The U.S. House of Representatives today voted unanimously on all four articles to impeach U.S. District Judge Samuel B. Kent of the Southern District of Texas.  Congressman Jim Sensenbrenner (R-WI) who filed the initial impeachment papers for Kent joined the House in voting for impeachment.   


After voting to impeach, Sensenbrenner was selected to serve as one of the five House Managers who will try the case in the Senate.  The trial of Judge Kent will mark the third time Sensenbrenner has been selected by the House to serve as a House Manager for an impeachment trial in the Senate.  Since 1803, only one other Member, Texas Representative Hatton W. Sumners, has served as a House Manager for three separate judicial impeachment hearings.  Sensenbrenner previously served as the House Manager for the impeachment of federal judge Walter Nixon and the impeachment of President William Jefferson Clinton. 


According to the Constitution, the U.S. House of Representatives has the sole responsibility of impeachment.  The U.S. Senate holds the power to remove someone from office. 


“Justice has been served today by the House voting to impeach Judge Kent,” Sensenbrenner said.  “I am honored that I will be able to assist in the role of House Manager to ensure Judge Kent is promptly removed from the bench.  As a watchdog of government money and a lawyer who values the rule of law, I was compelled to begin this impeachment process because it is absolutely wrong for a judge to receive a lifetime judicial salary and have the privilege of sitting on the bench when he violated the very laws he took an oath to uphold.” 

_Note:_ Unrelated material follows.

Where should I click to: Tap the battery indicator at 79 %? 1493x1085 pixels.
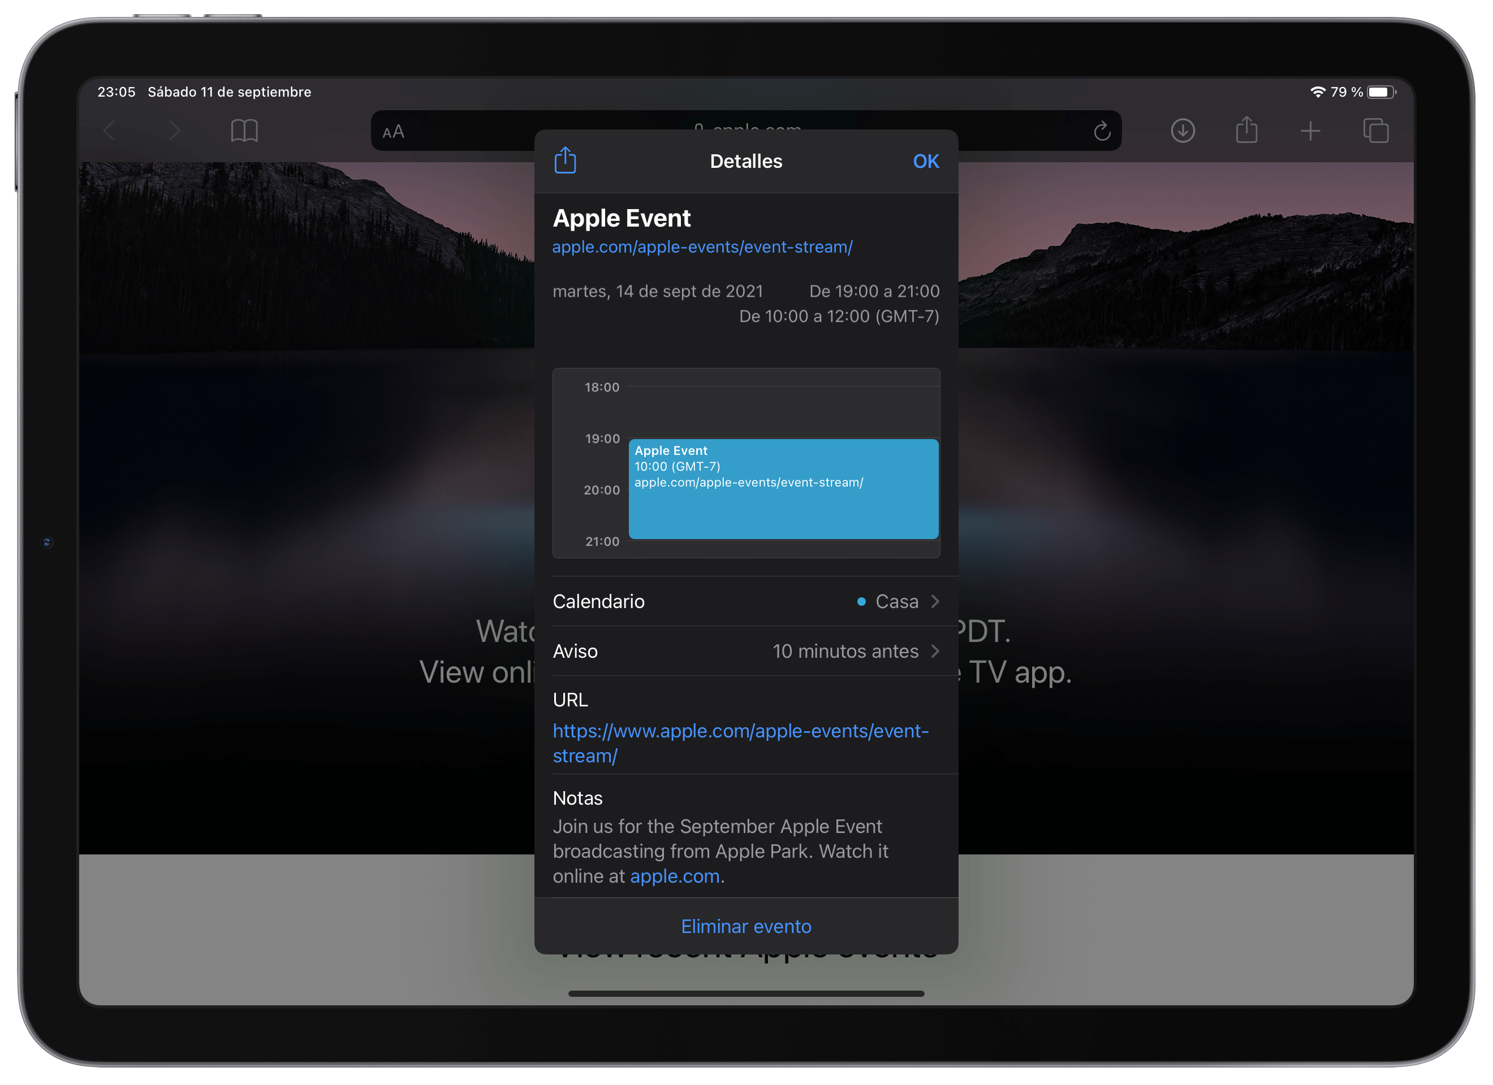[1380, 91]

Earlier this month, Kent began serving his 33-month sentence in federal prison for pleading guilty to obstruction of justice.  Kent strategically submitted his resignation, effective in June of 2010, so that he may continue receiving his annual salary of $174,000 from taxpayers, until both the House impeaches him and the Senate votes to remove him from office, a process that often takes a long time.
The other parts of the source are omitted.